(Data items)

'''

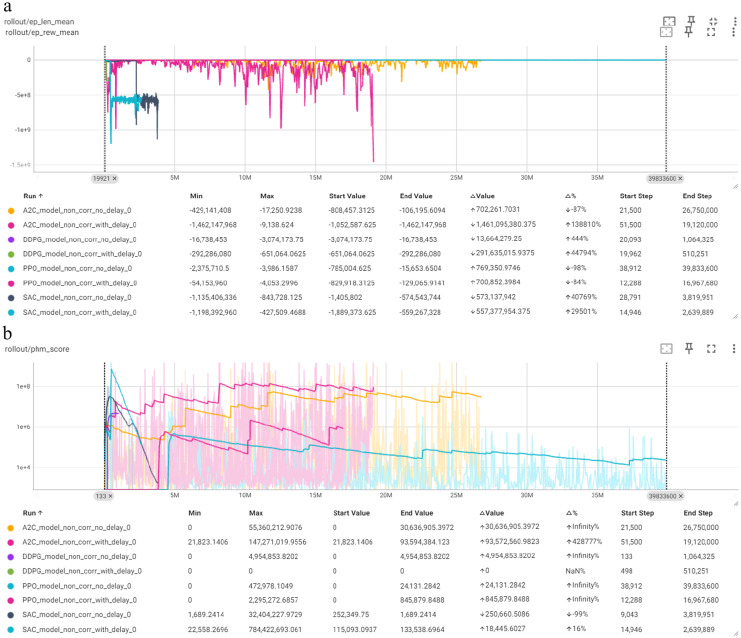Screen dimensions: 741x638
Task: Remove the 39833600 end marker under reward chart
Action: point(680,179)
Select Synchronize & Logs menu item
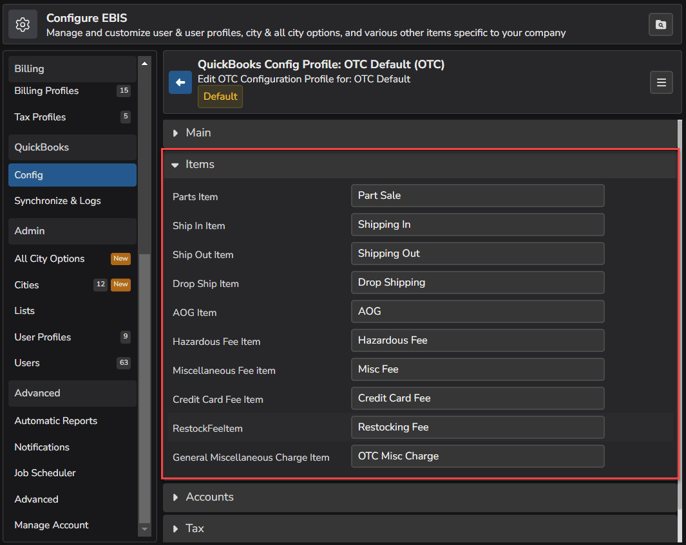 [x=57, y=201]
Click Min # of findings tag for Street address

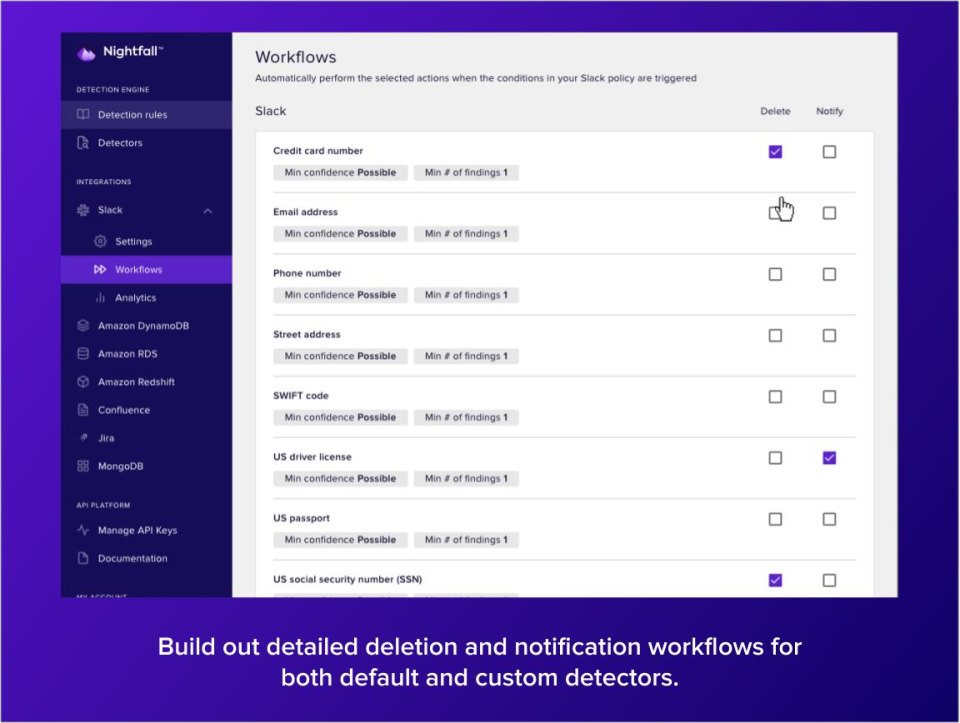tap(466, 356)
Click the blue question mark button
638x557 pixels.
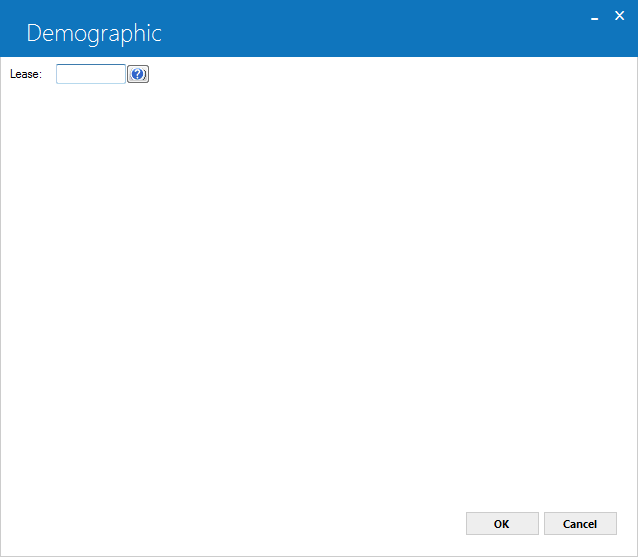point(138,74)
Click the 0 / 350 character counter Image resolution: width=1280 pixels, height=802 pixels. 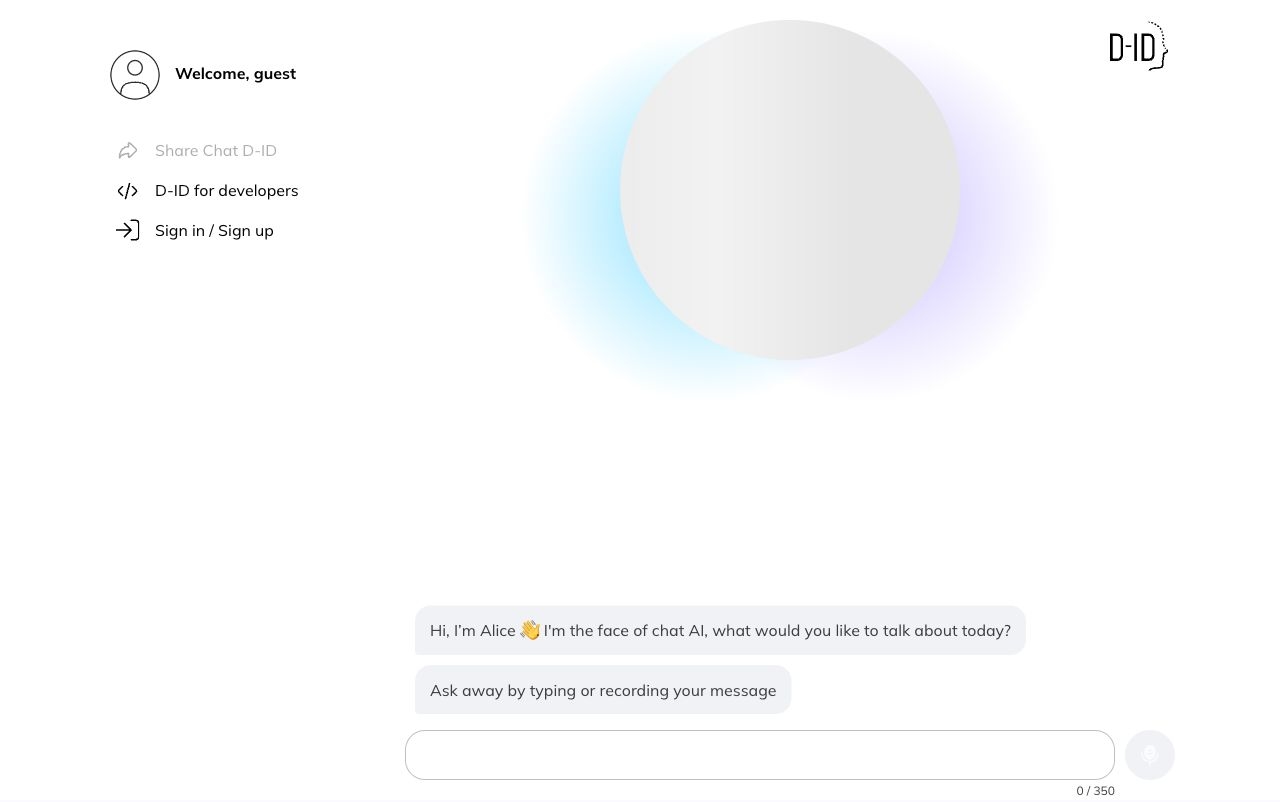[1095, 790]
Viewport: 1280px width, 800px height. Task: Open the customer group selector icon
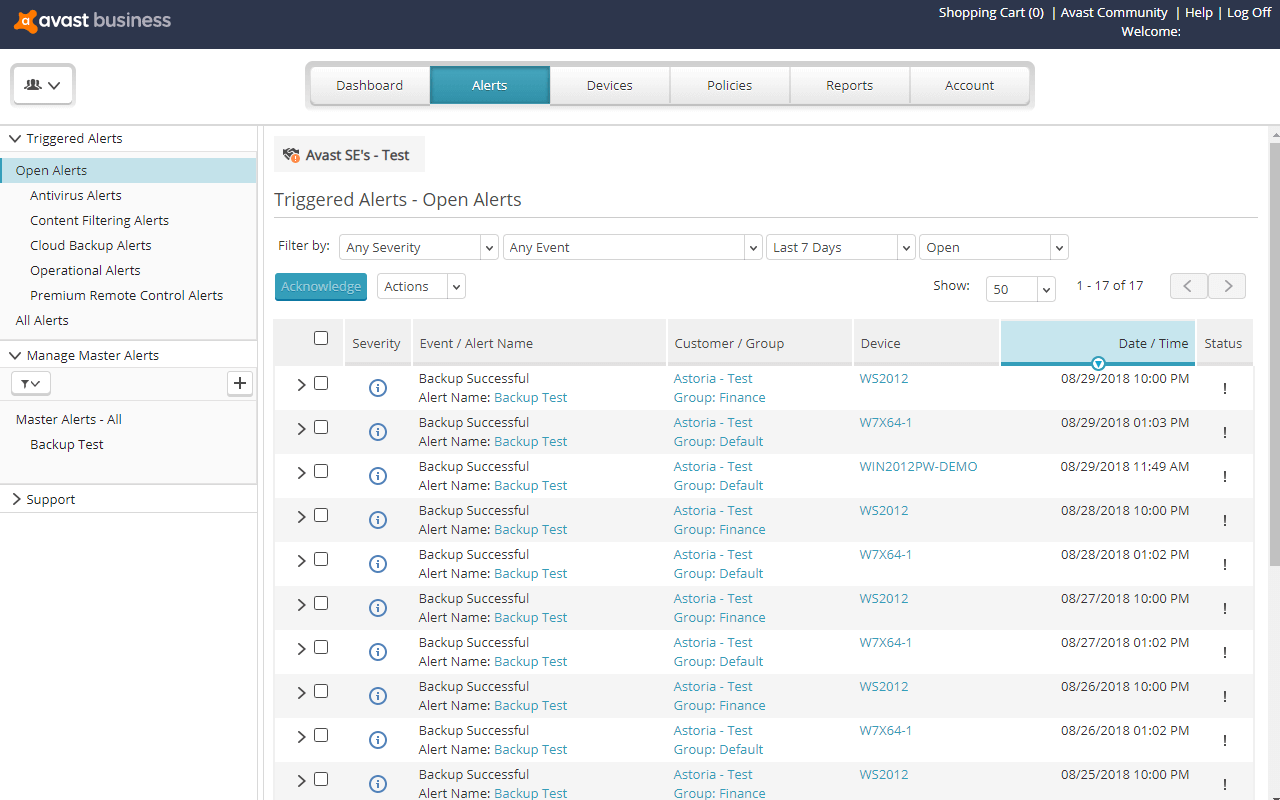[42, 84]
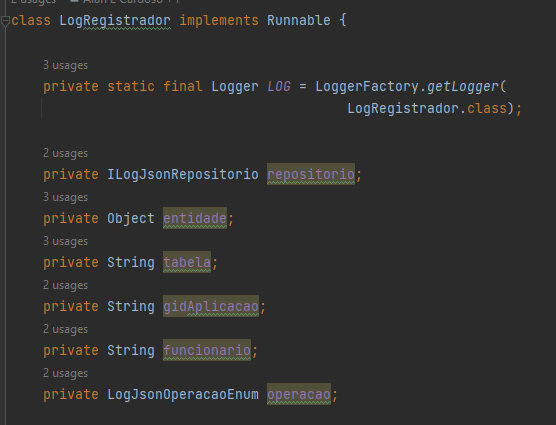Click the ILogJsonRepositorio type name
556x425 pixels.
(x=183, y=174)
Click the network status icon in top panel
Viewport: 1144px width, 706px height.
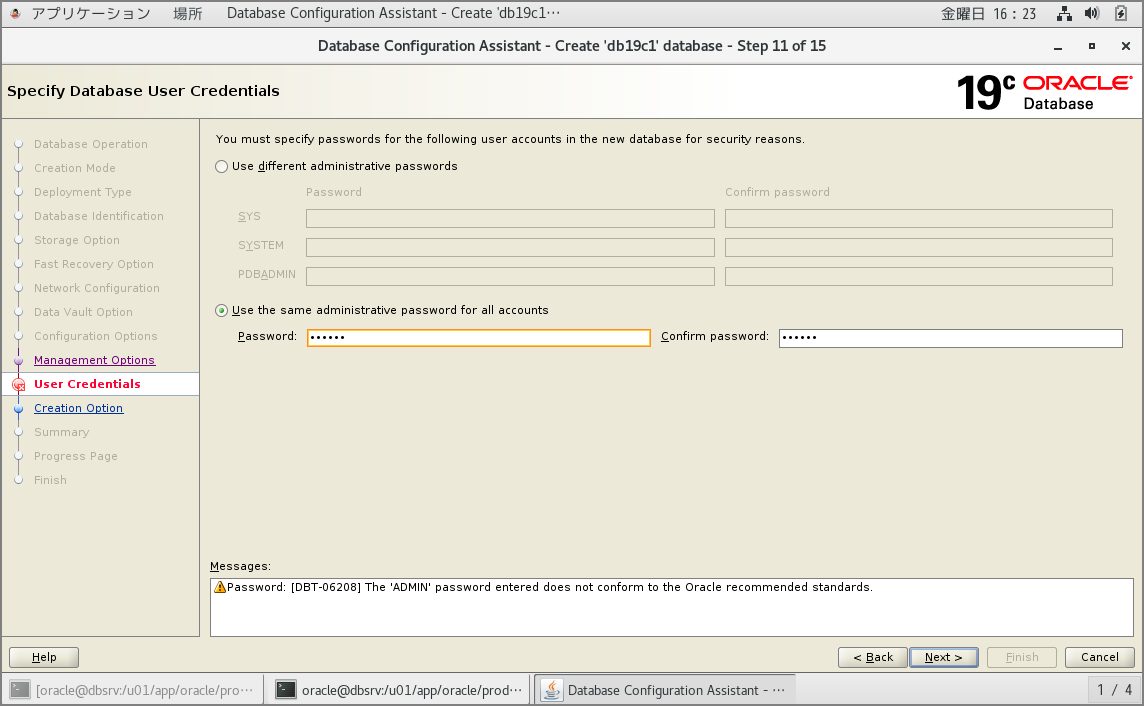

'''

WHAT YOU ARE ASKED TO DO: The lines wanted run from the line containing "Click the network status icon in top panel" through the end of the entries; return them exactly, both ends included, and keep pictures out.

ANSWER BOX:
Click the network status icon in top panel
Viewport: 1144px width, 706px height.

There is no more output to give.